DATASET RECORDS:

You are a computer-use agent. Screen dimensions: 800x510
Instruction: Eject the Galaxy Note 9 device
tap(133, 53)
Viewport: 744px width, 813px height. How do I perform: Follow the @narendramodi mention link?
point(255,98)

* * *

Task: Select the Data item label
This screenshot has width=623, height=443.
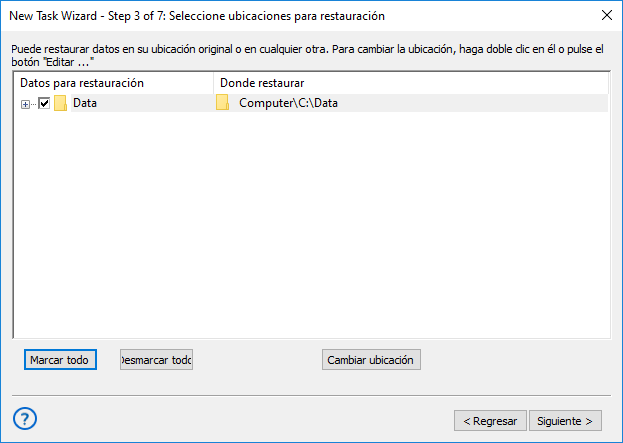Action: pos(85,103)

WRITTEN REQUEST: Please edit the records from the line that has "You are a computer-use" through the line that has "point(255,98)", changing "Eject" to "Disconnect" and keeping all else the same. Give back only those lines.

SOLUTION TO THIS TASK:
You are a computer-use agent. Screen dimensions: 800x510
Instruction: Disconnect the Galaxy Note 9 device
tap(133, 53)
Viewport: 744px width, 813px height. How do I perform: Follow the @narendramodi mention link?
point(255,98)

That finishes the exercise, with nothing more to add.